- First appearance: Cats (1981)
- Created by: Andrew Lloyd Webber
- Based on: Old Possum's Book of Practical Cats by T. S. Eliot

= Pouncival =

Cast of the filmed version of Cats. Pouncival centre front row.

Pouncival is a character in the musical Cats and in T. S. Eliot's Old Possum's Book of Practical Cats (on which the musical was based). He is brown, white, gray, and black and has a lot of freckles. He is portrayed as a tom between kittenhood and adulthood in most productions of the musical. He is usually played by an actor trained in gymnastics, for he pounces, does leaps and handsprings throughout the production, as well as using the flying trapeze. He has been played by Karl Morgan in the 1998 filmed version, Herman W. Sebek in the original Broadway cast, and by Luke Baxter in the original London production.

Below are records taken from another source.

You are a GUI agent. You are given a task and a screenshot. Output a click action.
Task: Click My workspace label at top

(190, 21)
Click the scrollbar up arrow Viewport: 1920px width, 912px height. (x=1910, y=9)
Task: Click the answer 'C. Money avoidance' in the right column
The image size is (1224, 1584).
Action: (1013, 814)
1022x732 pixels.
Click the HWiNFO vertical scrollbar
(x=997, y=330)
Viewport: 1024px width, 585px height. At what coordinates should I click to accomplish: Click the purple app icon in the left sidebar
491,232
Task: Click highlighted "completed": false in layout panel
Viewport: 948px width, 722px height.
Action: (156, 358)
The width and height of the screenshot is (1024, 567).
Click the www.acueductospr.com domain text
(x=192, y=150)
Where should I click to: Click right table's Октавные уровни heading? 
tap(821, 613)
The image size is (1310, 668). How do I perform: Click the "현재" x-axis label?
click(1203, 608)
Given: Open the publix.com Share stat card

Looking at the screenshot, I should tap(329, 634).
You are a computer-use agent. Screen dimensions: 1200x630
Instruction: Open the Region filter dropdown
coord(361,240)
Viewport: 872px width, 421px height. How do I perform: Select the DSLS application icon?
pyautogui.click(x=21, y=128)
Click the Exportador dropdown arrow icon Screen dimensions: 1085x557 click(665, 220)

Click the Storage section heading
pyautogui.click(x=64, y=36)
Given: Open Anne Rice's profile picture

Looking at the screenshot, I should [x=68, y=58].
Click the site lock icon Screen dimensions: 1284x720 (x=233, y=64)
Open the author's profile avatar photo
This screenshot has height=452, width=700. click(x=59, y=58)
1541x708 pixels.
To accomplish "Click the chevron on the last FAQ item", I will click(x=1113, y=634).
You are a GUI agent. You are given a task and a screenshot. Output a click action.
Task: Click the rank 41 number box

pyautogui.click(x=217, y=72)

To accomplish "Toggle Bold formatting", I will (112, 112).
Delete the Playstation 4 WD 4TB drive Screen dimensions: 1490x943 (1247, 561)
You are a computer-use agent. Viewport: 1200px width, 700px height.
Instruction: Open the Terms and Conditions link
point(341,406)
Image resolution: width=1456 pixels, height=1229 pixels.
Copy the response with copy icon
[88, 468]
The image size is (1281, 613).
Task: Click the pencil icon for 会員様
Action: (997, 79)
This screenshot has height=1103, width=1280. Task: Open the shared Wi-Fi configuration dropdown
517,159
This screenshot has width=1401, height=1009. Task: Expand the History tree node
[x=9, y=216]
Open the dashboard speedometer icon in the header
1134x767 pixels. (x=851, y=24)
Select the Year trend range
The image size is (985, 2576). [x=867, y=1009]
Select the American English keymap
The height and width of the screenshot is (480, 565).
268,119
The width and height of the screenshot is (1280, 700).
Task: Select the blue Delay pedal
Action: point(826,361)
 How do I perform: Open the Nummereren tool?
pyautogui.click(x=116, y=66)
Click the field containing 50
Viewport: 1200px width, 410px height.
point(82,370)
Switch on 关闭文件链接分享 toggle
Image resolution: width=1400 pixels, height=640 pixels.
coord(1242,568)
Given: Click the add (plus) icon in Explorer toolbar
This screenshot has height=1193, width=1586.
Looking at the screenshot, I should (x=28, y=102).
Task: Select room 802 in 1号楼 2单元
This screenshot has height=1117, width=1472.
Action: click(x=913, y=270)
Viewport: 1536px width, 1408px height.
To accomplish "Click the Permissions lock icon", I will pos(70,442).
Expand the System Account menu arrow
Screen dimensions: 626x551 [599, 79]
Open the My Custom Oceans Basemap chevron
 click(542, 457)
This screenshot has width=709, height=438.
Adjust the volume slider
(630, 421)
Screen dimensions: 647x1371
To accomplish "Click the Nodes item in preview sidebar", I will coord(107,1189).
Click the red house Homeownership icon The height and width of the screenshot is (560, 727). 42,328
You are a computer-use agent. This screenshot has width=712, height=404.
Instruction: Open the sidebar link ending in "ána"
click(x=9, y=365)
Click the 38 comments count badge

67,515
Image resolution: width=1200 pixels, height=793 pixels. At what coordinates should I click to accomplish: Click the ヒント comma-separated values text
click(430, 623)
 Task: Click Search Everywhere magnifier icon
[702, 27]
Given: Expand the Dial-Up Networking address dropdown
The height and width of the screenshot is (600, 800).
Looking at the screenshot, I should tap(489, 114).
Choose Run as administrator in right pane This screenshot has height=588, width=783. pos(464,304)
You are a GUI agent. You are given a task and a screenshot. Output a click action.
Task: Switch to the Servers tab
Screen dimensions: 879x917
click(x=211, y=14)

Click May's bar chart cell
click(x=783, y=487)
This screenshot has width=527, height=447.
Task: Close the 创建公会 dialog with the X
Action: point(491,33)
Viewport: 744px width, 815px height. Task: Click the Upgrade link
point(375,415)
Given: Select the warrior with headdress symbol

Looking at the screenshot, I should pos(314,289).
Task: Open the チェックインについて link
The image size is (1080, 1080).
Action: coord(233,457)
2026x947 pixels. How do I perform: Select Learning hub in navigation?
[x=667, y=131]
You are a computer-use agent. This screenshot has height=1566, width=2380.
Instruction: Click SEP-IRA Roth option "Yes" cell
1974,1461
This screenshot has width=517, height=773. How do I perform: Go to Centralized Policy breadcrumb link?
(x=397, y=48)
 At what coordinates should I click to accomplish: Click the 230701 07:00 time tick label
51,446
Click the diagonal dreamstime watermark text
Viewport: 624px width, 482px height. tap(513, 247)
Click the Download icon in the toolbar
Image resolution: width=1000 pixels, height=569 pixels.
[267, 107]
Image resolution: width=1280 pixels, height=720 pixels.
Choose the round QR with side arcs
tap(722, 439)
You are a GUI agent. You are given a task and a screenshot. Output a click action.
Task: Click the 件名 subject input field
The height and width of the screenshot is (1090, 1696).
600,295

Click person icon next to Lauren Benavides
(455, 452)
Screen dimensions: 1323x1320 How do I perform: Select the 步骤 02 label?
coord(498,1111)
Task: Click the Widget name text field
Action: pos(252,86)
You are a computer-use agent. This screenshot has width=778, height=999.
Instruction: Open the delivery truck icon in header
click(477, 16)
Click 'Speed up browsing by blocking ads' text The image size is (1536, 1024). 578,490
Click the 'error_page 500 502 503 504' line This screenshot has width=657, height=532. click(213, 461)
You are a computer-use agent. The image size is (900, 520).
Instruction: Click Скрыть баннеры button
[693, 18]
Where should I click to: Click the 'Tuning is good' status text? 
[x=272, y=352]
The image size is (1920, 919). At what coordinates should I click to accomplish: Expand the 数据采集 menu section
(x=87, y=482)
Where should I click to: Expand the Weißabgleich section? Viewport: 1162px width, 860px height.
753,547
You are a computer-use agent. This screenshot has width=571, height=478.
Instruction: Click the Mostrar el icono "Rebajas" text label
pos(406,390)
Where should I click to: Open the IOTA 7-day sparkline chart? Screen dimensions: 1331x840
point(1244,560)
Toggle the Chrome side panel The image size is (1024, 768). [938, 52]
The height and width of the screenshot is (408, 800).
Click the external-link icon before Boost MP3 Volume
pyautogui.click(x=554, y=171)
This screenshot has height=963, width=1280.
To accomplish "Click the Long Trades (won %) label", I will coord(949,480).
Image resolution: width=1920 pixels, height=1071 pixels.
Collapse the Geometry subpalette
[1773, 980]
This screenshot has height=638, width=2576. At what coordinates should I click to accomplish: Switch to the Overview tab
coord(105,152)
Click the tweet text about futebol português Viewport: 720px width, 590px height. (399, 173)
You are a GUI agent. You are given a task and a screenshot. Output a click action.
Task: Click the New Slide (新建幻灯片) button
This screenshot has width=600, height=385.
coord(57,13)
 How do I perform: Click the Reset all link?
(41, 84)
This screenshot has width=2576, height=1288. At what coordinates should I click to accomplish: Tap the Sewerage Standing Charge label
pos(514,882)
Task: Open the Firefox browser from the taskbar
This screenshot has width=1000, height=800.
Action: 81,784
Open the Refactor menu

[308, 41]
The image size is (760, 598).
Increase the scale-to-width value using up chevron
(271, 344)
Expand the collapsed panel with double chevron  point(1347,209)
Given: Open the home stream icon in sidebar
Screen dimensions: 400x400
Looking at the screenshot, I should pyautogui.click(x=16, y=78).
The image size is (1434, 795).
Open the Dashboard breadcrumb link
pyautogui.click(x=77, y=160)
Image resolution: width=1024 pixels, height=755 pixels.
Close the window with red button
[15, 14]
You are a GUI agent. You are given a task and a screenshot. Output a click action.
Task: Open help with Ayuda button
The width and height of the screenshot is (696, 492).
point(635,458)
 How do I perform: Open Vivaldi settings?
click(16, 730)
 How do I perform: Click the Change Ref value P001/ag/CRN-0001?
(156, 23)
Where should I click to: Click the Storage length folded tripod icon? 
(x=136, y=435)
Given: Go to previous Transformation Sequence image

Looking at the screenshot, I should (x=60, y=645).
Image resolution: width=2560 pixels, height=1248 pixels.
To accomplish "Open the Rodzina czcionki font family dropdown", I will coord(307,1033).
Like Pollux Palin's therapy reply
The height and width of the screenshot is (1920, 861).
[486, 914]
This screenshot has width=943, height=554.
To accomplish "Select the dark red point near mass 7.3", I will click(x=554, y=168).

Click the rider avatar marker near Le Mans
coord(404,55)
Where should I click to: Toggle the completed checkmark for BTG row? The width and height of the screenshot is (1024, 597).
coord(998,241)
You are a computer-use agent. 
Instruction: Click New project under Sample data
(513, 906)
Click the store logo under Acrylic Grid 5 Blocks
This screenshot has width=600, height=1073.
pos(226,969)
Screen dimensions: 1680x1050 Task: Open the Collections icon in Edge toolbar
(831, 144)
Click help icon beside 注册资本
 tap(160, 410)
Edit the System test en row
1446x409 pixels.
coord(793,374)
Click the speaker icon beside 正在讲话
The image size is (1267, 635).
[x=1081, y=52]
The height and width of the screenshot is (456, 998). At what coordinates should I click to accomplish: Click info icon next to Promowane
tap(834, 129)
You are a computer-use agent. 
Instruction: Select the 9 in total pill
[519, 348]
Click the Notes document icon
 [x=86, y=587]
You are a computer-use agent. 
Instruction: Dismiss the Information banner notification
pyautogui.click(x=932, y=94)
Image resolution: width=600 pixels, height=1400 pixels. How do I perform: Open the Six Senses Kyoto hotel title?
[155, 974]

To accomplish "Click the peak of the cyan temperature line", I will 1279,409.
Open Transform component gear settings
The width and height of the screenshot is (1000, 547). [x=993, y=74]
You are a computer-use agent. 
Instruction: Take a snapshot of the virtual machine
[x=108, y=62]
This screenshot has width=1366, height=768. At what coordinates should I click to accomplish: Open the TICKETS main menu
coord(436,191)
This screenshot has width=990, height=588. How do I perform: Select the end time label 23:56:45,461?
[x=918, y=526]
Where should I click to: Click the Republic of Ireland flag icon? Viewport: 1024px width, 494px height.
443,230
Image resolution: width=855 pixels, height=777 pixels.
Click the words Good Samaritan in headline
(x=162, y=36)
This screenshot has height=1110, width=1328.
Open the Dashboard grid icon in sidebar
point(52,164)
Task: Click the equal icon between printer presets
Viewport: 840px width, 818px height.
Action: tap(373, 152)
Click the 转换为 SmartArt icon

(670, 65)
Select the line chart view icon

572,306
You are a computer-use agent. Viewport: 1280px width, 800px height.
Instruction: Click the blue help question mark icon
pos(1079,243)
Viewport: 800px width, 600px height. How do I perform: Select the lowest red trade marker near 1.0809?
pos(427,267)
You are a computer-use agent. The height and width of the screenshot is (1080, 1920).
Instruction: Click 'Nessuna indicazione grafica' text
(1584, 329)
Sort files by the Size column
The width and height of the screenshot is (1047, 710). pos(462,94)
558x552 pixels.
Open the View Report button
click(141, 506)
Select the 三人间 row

Pouncival is essentially the same character as Carbucketty. Over the years the name Carbucketty was used in London, and Pouncival on Broadway and subsequent productions.

==Actors to have played the part==
Robert Burke (Currently in the closing cast of the North American Tour 2012) Steve Konopelski, Jacob Brent, Trevor Downey, Michael J. Rios, Karl Morgan, Josh Andrews and Caleb Bartolo in the Australian 2010 Tour.
Pouncival is played by Sharrod Williams in the 2016 Broadway Revival.